Problem description
From the listing below, retype exactly the line holding "The height and width of the screenshot is (335, 536).", the line holding "Task: Click the timeline zoom slider track", and the lines between them; skip everything else.

Input material
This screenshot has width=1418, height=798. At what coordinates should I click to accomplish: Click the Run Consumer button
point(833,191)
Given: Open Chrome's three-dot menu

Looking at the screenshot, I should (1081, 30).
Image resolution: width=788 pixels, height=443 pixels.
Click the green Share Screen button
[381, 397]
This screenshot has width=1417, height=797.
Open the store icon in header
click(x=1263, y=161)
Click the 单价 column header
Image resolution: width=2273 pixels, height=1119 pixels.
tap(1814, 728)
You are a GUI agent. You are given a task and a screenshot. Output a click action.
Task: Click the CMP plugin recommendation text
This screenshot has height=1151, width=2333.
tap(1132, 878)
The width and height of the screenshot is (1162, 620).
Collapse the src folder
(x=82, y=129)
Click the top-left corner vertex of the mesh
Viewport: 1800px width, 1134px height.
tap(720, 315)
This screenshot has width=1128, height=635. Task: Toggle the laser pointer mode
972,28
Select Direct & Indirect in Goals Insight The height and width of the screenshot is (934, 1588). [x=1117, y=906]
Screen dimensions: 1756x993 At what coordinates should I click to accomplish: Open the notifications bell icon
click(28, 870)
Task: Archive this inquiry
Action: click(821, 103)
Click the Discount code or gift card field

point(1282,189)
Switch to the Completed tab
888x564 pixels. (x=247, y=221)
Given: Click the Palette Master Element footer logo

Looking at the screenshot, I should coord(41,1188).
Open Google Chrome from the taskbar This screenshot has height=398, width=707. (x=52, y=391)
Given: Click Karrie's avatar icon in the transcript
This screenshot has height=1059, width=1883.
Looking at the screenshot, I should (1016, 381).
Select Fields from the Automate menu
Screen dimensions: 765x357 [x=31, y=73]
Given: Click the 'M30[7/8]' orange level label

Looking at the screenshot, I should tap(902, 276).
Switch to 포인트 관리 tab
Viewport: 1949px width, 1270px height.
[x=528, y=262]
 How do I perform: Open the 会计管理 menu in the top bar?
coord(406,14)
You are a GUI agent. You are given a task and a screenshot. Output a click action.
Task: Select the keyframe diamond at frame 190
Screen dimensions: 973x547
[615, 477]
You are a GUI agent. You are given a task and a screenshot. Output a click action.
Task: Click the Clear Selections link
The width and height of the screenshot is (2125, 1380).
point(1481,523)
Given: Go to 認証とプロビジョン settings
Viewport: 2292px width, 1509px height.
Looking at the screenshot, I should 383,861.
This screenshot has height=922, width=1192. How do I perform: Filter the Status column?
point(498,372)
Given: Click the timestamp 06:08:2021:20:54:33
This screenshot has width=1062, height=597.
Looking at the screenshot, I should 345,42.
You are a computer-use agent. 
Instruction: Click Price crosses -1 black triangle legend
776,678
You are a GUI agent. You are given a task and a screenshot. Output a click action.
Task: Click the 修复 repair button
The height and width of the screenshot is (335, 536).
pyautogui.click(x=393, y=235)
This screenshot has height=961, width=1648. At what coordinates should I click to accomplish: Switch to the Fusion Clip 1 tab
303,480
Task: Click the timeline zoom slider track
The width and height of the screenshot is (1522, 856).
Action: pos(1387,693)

Answer box
The height and width of the screenshot is (335, 536).
pyautogui.click(x=393, y=235)
This screenshot has height=961, width=1648. At what coordinates should I click to accomplish: Switch to the Fusion Clip 1 tab
303,480
Task: Click the timeline zoom slider track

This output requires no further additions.